How Should Israel Respond to Terror?

Last summer I worked in a clinical setting with emotionally disturbed children. Our clients were usually from broken homes, often had been abused, and practically all were on some kind of medication. The job of the staff when working with them is to give them something they probably had not known before: Caring adults, friends, and a setting where they could feel safe.

Naturally, the transition for them was not always easy. Many of them had learned to solve their problems through aggression. When they didn't get what they wanted, they would scream. When another child provoked them, they would hit. When a staff member tried to separate two children who were fighting, he or she might get bit. For some children, transitioning into "using their words" instead of his or her fists took the entire session, if it happened at all.




I bring this up because I wanted to cite an incident, forms of which happened innumerable times over the summer. One child would provoke another (usually with insults), and the second child would come after the first in a rage, looking to hurt them as much as possible. Why was the child reacting this way? Sure, being provoked had something to do with it, but I think most of us would acknowledge that the real problem is that neither of the children had sufficient control over their emotions, their words, and their bodies. That being said, just because it wasn't the second child's fault that he was using violence doesn't mean that we as the staff were just going to stand there and let him pound the stuffing out of the first.

I tell this story because people often claim that Israel's problems are ones that are created by them. The Palestinians only use terrorism because they are desperate is the most common one. I don't personally believe this is true, but I'm willing to give them the benefit of the doubt. The problem arises when those same critics seem to think that when Israel defends itself against Hamas or one of these other terror groups (which Israel supposedly "created") it's a huge problem. Fine, I agree that Israel should try to alleviate those measures which provoke Palestinian anger. But just because those measures are in place doesn't give the Palestinians (or Lebanese) carte blanche to do whatever they want.

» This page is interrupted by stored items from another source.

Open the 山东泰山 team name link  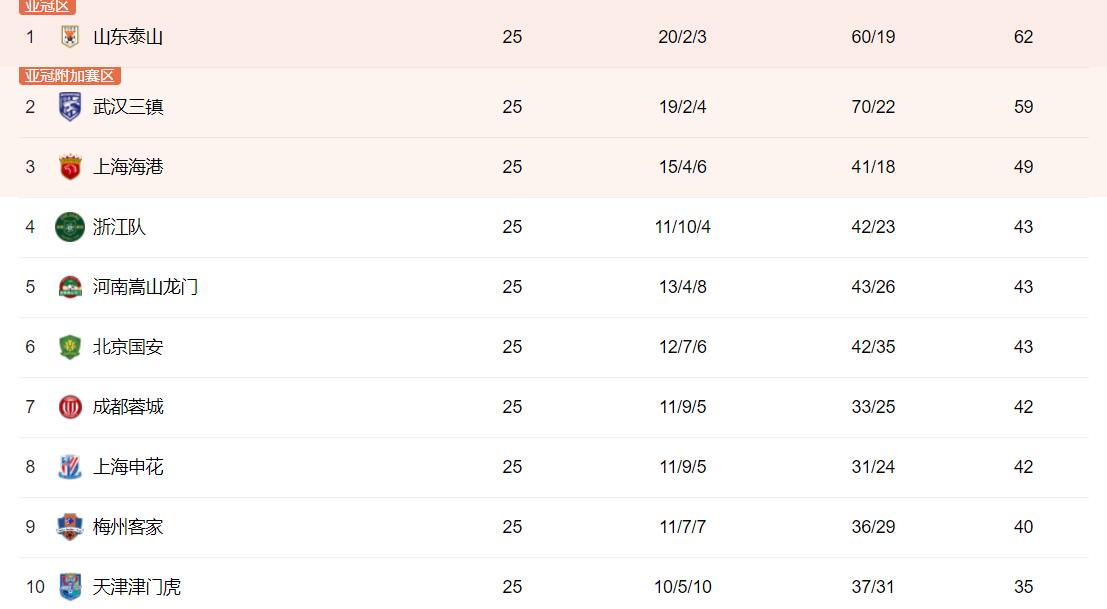(128, 37)

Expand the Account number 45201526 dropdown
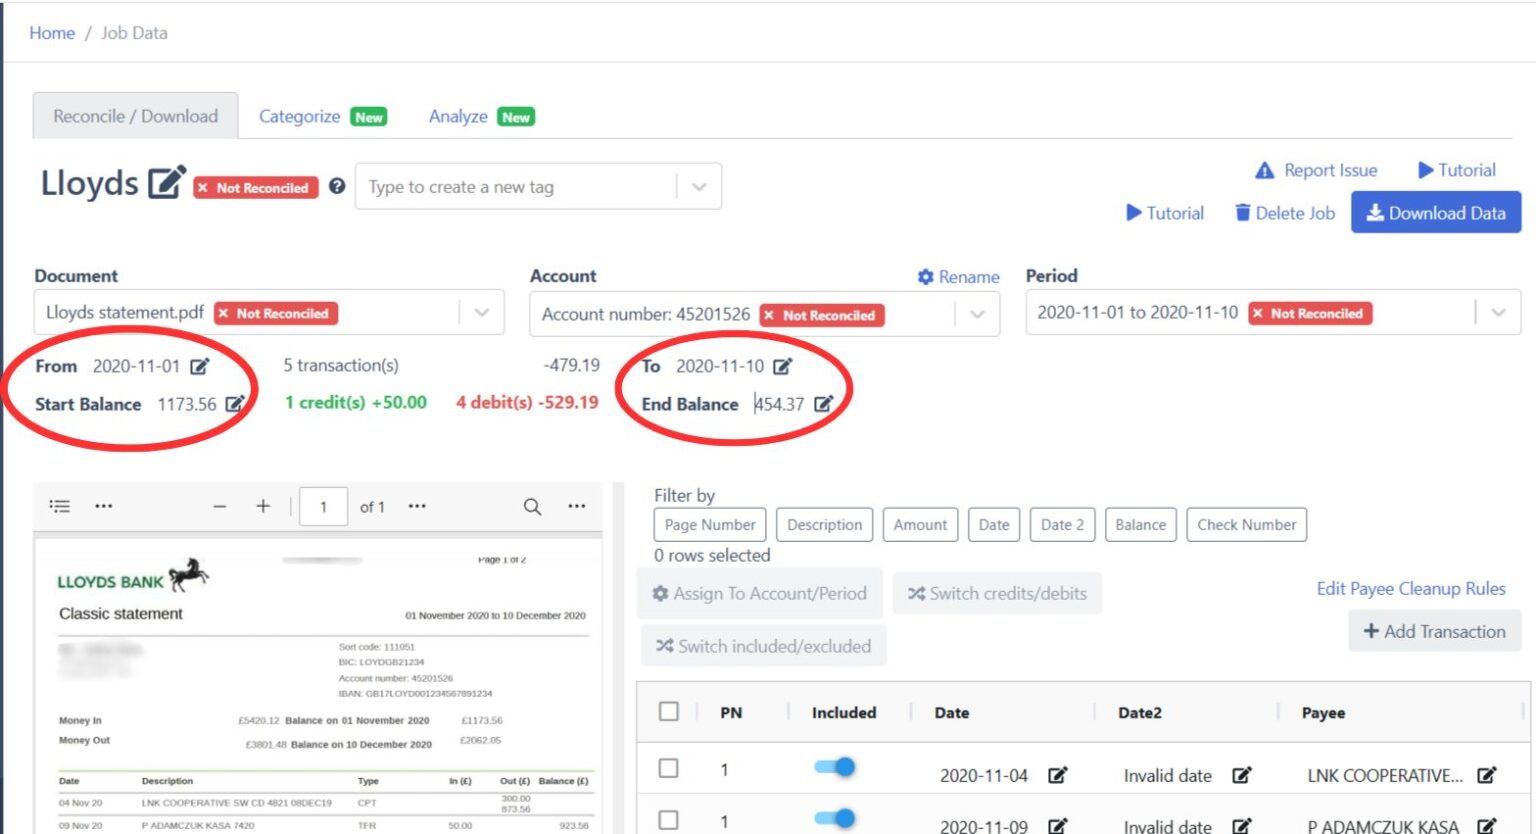pyautogui.click(x=977, y=313)
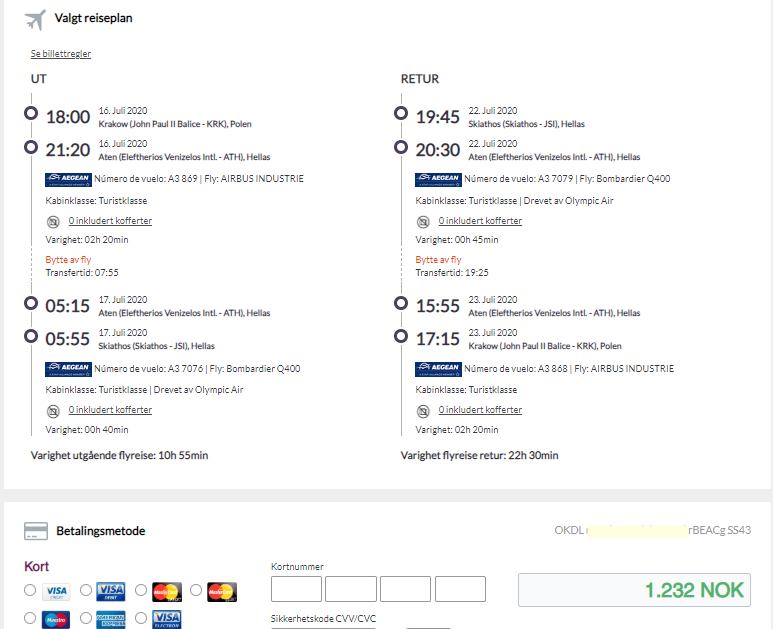The image size is (773, 629).
Task: Click the no-baggage icon under flight A3 7079
Action: pyautogui.click(x=423, y=222)
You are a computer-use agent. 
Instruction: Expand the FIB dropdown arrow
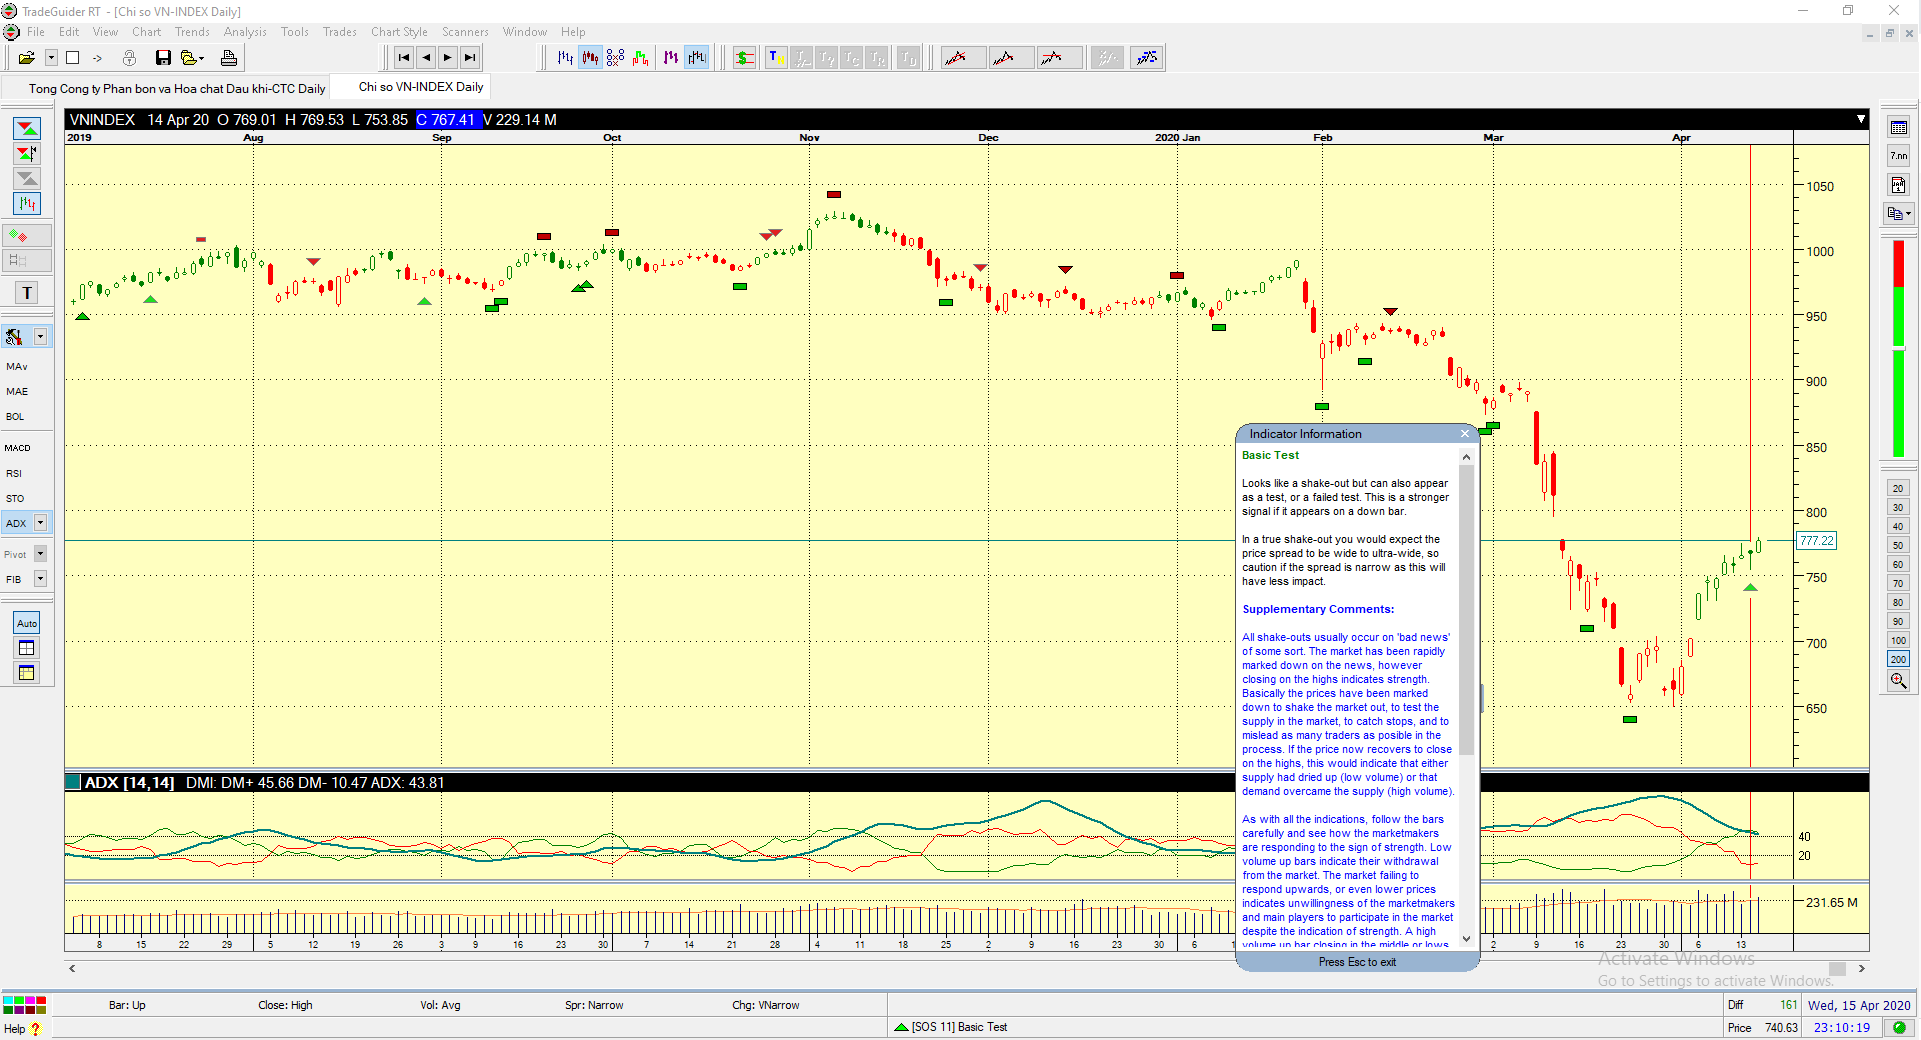pos(40,579)
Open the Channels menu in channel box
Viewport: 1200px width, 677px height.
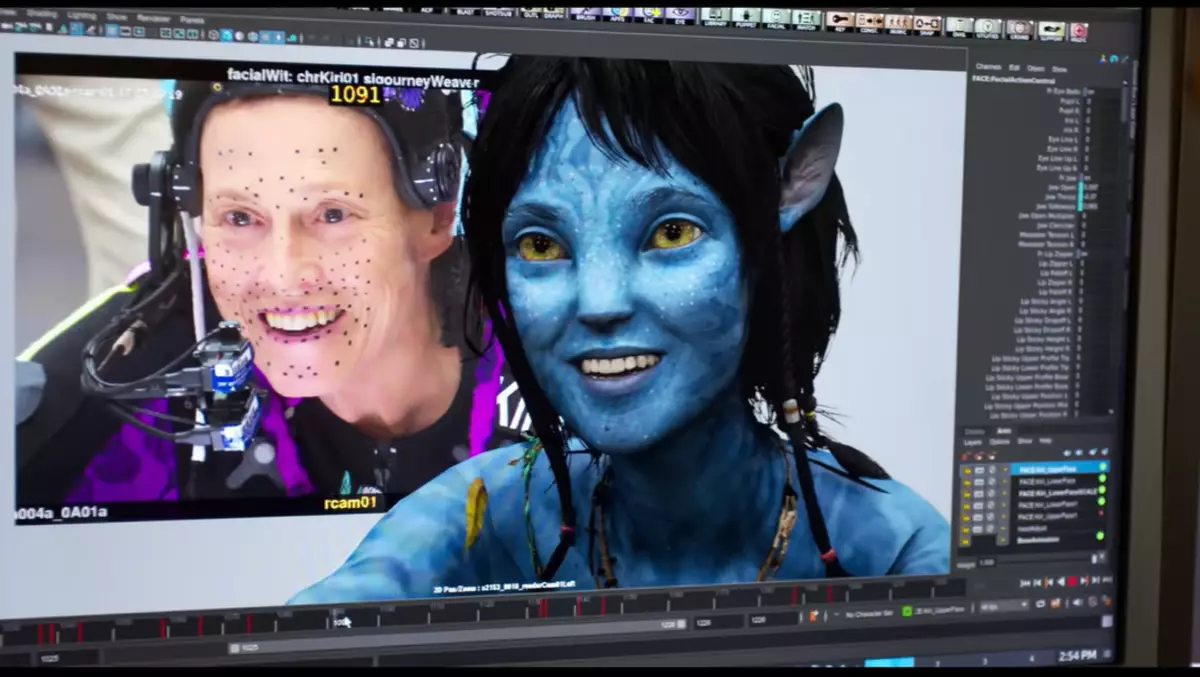point(988,67)
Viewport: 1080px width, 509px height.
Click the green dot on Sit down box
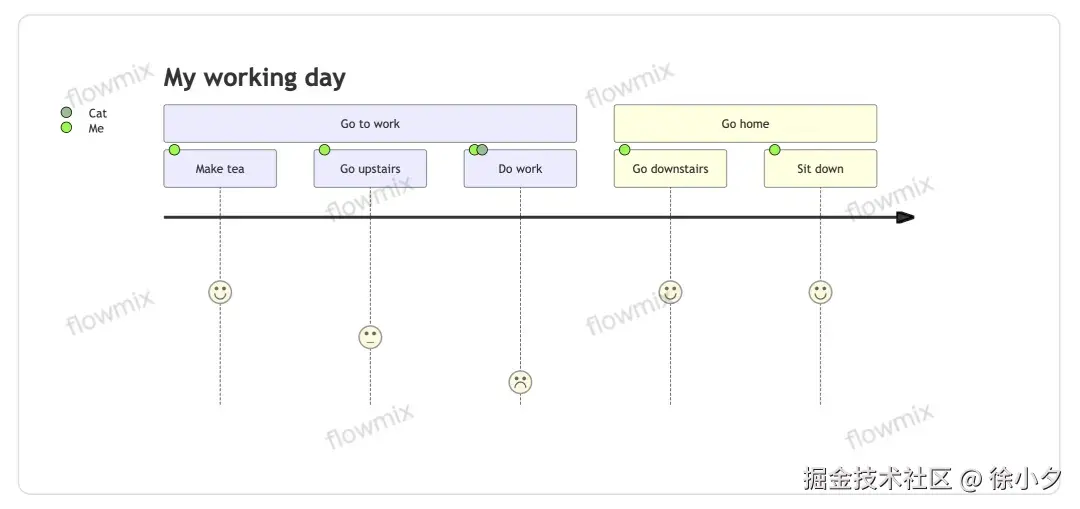tap(774, 150)
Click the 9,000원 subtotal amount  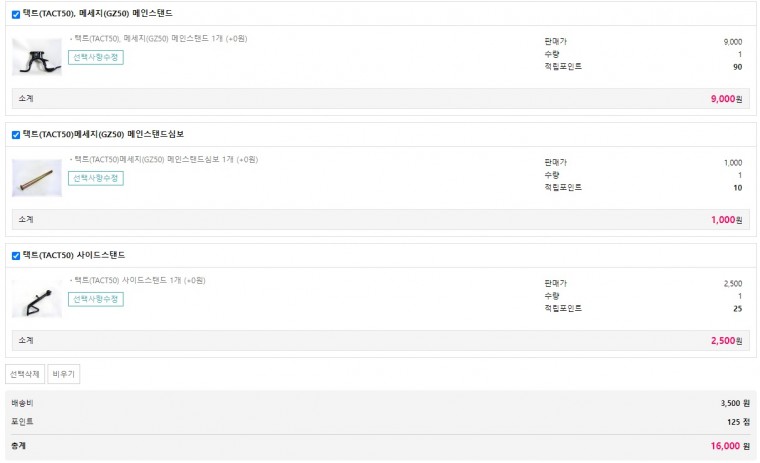726,99
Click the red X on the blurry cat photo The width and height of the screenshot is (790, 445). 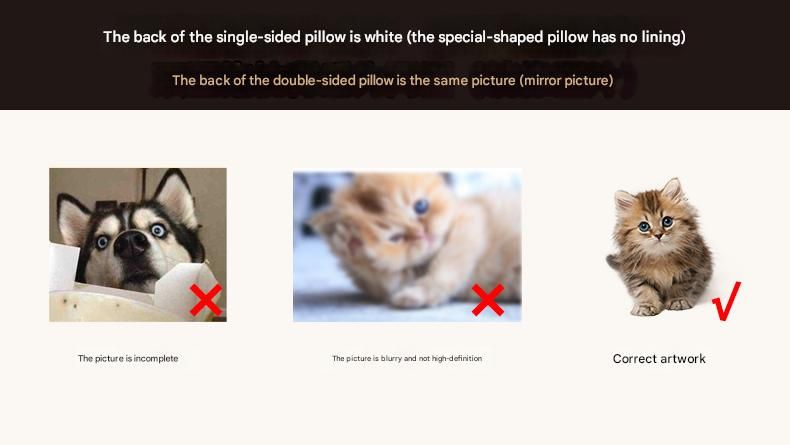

It may not be the child's fault that he was raised in an abusive home, but that doesn't mean we aren't going to hold him down until he's calm. It may not be the Palestinians' fault that they were placed in a tough situation, but that doesn't mean that Israel should just stand there and let them murder and rocket at will. As Yitzchak Rabin said, "We shall fight terrorism as if there were no peace process, and we shall pursue peace as if there were no terrorism." Sometimes Israel doesn't do this well enough, but I wish they would.